Faced with an epidemic of homicidal violence and relentless corruption, newly elected governments in Latin America have unveiled ambitious crime reduction plans. Despite coming from both left-leaning and right-wing governments, these packages have a surprising common denominator: They prescribe an intensification of the mano dura approach to public security that entails an ever-tougher stance on law enforcement and a heavy reliance on the military.
In Brazil, Justice and Public Security Minister Sérgio Moro launched a new anti-crime package in early February, barely four weeks after the inauguration of far-right President Jair Bolsonaro. The package is an extensive hodgepodge of measures designed from the perspective of a judge. Strategies range from the criminalization of undeclared funds used for electoral campaigns (a practice commonly known in Brazil as caixa dois) and legal permission to deploy plainclothes police officers in investigations involving money laundering, drug trafficking and illegal arms smuggling.

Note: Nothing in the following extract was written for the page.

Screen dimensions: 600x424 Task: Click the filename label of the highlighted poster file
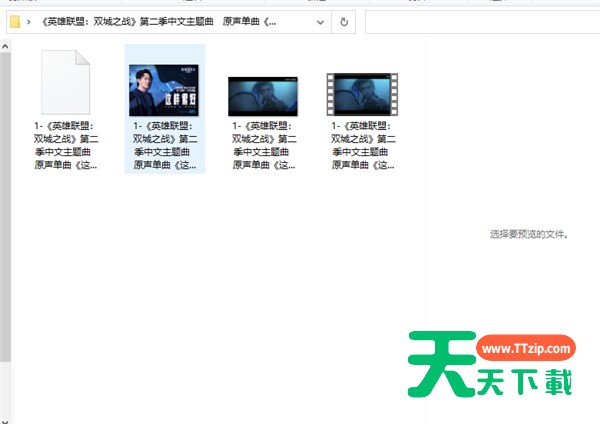(164, 146)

Reactions to the plan from security experts have varied from cautious praise to overt concern, though some aspects of the package have earned plaudits from professional public security and criminal justice associations. Some of Moro’s fellow judges, for instance, have commended proposed changes to prison sentencing procedures and certain anti-corruption measures. Others have noted improvements in the collection and analysis of data that is crucial to criminal investigations, such as the expansion of the national forensics and ballistics databases.

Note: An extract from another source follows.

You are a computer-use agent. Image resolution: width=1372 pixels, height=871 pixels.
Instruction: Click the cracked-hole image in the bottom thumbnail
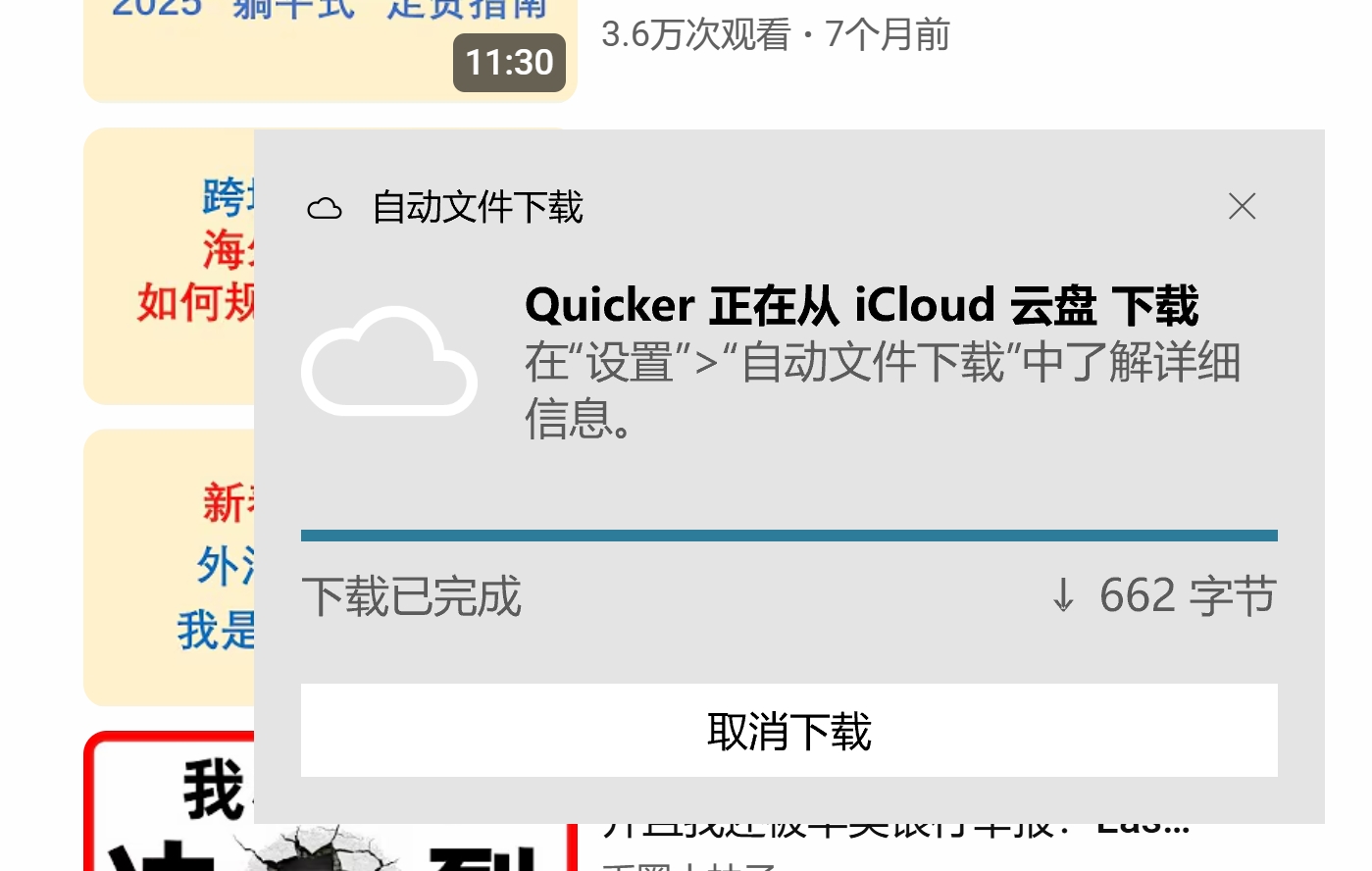point(324,848)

On the other hand, civil society groups have called attention to the plan’s potential to further trample human rights, especially with regard to sentencing norms and leniency towards police use of force. More generally, Moro’s package offers legal tweaks as a solution to problems that, in practice, will require deep institutional reforms and implementation strategies.
Others have noted that the package leaves major gaps – including much-needed federal investments to reform police and prisons. Among the key missing priorities are curbing corruption among law enforcement agents and disrupting militia networks. These challenges are particularly acute in Rio de Janeiro, where militias are effectively administered by on- and off-duty public security agents.
Another related concern is the plan’s fuzzy definition of “criminal organization.” There is a real risk that, as defined, the term could include a far broader subset of the population than is intended: Many people arriving in prison are recruited into criminal organizations, often against their will. Moreover, Moro’s strategy is yet to be aligned with the 2018 National Security Plan drafted by the federal government. Without more robust integration, Moro’s plan risks being little more than a series of fragmented legal stopgap measures.
Andrés Manuel López Obrador, or AMLO as Mexico’s president is known, was elected in part to reverse his predecessors’ militarized approach to fighting crime. And not without good reason. Twelve years have passed since then-President Felipe Calderón first deployed the armed forces to the state of Michoacán to confront drug trafficking organizations. Calderon’s successor, Enrique Peña Nieto, also failed to stem unprecedented levels of violent crime and corruption generated by powerful drug cartels alongside extrajudicial killings and other abuses committed by the military.
But AMLO’s new security plan has rapidly come under fire by critics of the mano dura approach. There are concerns that it is similar, in many ways, to previous measures that have left over 200,000 Mexicans dead and another 37,000 missing. Critics accuse AMLO of sustaining, rather than reversing, the militarization of public security, of failing to tackle the country’s rampant impunity problem (over 90 percent of crimes in Mexico go unpunished), and of insufficiently investing in professionalizing the country’s many police forces. AMLO’s proposal to offer amnesty to those accused of corruption has not gone over well among Mexicans who are frustrated with alleged collusion between the government and the drugs cartels.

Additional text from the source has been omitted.